En 1964, l'édition publiée sous la direction de Grisvard et Chaudun comporte deux volumes cumulant 1667 pages et est illustrée de plus de 2500 figures et photographies en noir ou en couleurs. La phénologie est développée pour adapter l’ouvrage à chaque région de France. L'Art des jardins est encore traité par F. Duprat et comporte un développement particulier sur les jardins à thèmes.
Enfin, l'édition de 1992, encore accrue en contenu, comporte trois forts volumes totalisant 2882 pages. Cette dernière édition du Bon Jardinier a été menée à bien par de nombreux auteurs dirigés et coordonnés par Jean-Noël Burte, conservateur des jardins du Luxembourg. Le coût atteint par cette édition et son peu de maniabilité ont convaincu les éditeurs d'en extraire un résumé en un seul volume de 1175 pages « seulement », publié en 1994 sous le titre « Encyclopédie du Bon Jardinier ».
Le Jardinier comme Figure Culturelle et Technique
Le jardinier, au-delà de son rôle technique, occupe une place centrale dans l'imaginaire collectif. Comme le soulignait Olivier de Serres en 1600 : « Le jardinier est appelé l’orfèvre de la terre : parce que le jardinier surpasse d’autant plus le simple laboureur que l’orfèvre le commun forgeron ». Cette vision, qui traverse les siècles, se retrouve dans les représentations artistiques. Le peintre flamand Émile Claus représente Le vieux jardinier (1885), qui vient d’enlever ses sabots et se trouve sur le seuil de la maison ; voûté, il est simultanément un employé du propriétaire, le prince des plantes, le commis de la Nature, un prophète.
Dans les jardins, ici, se tissent l’utile et l’agréable, l’infiniment petit et l’infiniment grand, l’ordre et le désordre, la vie et la mort.

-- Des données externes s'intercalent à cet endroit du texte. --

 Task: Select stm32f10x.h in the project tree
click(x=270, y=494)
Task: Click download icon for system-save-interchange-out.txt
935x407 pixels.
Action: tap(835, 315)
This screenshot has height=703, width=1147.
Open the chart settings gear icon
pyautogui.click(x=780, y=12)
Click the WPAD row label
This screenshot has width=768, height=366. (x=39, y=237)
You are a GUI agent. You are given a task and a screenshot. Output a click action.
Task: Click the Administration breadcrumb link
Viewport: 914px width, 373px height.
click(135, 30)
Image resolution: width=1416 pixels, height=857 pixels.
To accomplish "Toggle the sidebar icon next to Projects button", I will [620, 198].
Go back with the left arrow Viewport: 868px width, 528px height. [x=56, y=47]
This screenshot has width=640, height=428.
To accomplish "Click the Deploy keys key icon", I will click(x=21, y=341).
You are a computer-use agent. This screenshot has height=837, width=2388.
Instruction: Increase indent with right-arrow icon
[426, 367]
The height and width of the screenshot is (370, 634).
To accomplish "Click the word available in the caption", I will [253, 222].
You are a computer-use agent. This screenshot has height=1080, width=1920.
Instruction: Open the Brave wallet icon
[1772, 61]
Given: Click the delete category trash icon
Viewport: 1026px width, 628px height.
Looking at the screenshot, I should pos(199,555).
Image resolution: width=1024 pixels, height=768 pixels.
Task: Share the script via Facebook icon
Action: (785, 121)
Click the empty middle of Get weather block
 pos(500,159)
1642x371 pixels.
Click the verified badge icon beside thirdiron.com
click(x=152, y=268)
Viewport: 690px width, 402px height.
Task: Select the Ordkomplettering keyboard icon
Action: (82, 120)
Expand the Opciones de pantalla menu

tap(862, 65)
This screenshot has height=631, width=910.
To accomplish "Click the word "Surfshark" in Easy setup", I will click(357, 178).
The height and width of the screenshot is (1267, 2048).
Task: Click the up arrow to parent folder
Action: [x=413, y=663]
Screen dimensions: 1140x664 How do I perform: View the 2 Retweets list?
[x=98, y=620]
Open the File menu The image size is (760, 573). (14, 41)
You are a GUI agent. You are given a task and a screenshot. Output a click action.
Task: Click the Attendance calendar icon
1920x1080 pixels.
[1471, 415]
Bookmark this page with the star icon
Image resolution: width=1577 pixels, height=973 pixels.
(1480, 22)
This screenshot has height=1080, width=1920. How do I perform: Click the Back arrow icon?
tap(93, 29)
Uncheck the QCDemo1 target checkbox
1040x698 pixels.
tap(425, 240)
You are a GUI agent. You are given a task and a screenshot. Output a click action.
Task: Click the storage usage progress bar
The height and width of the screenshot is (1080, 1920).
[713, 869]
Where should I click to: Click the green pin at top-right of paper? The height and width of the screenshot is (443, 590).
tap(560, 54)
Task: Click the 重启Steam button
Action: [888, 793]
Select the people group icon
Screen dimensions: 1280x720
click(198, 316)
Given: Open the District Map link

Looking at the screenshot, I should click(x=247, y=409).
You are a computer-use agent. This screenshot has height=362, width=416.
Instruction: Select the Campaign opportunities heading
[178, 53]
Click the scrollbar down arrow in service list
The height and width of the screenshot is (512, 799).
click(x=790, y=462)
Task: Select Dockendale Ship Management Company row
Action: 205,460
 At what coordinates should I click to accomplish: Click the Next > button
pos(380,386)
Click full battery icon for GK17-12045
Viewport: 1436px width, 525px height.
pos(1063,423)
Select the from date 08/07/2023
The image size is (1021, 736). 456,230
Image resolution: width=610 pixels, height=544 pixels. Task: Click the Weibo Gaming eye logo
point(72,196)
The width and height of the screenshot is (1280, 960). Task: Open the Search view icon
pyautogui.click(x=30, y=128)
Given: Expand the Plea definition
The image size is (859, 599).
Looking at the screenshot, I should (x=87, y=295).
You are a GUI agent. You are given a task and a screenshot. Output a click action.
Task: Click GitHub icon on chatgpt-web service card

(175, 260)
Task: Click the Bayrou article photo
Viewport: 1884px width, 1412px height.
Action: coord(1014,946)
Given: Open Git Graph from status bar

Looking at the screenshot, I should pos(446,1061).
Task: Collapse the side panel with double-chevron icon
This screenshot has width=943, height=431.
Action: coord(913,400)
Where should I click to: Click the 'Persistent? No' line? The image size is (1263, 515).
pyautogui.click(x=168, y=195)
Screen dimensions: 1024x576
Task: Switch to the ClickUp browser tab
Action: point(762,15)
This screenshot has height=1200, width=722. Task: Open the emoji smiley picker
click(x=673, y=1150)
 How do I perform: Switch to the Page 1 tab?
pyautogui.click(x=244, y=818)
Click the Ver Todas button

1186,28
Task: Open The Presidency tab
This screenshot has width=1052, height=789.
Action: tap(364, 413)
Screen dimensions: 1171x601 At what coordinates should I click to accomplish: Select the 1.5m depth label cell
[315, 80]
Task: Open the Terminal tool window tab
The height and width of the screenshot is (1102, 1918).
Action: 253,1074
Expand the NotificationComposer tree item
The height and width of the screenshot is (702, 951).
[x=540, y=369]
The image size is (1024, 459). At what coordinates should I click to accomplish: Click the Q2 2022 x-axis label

Cette dimension métaphysique, soulignée par Michel Tournier, rappelle que le jardin est un lieu de méditation où l'homme interroge le ciel tout en creusant la terre. L'outil, qu'il soit une simple bêche présentée dans une exposition au Grand Palais ou un instrument de précision décrit dans les pages du Bon Jardinier, reste le trait d'union entre la science botanique et la pratique quotidienne de la culture.

Synthèse des Auteurs et de la Continuité Éditoriale
Les auteurs du Bon Jardinier, annoncés en tête de l’ouvrage, se sont nécessairement renouvelés au cours du temps. Pourtant, certains noms semblent avoir été suffisamment « vendeurs » pour être conservés longtemps après le décès des intéressés. Il en est ainsi de Poiteau, décédé en 1854, de Neumann, disparu en 1858, de Joseph Decaisne en 1882, d’Elie-Abel Carrière en 1896. Notons la collaboration ininterrompue des Vilmorin à la rédaction du BJ depuis les années 1820.
Cette pérennité témoigne de la solidité du projet éditorial. Le Bon Jardinier a su s'adapter, intégrant les évolutions de la chimie, de la physique horticole et de la classification botanique, tout en conservant son ancrage dans la réalité du terrain. De l'almanach de 1755 aux volumes monumentaux de la fin du XXe siècle, cet ouvrage reste le miroir des progrès de l'horticulture française, un témoin inestimable de la manière dont nous avons appris à cultiver, observer et préserver la nature.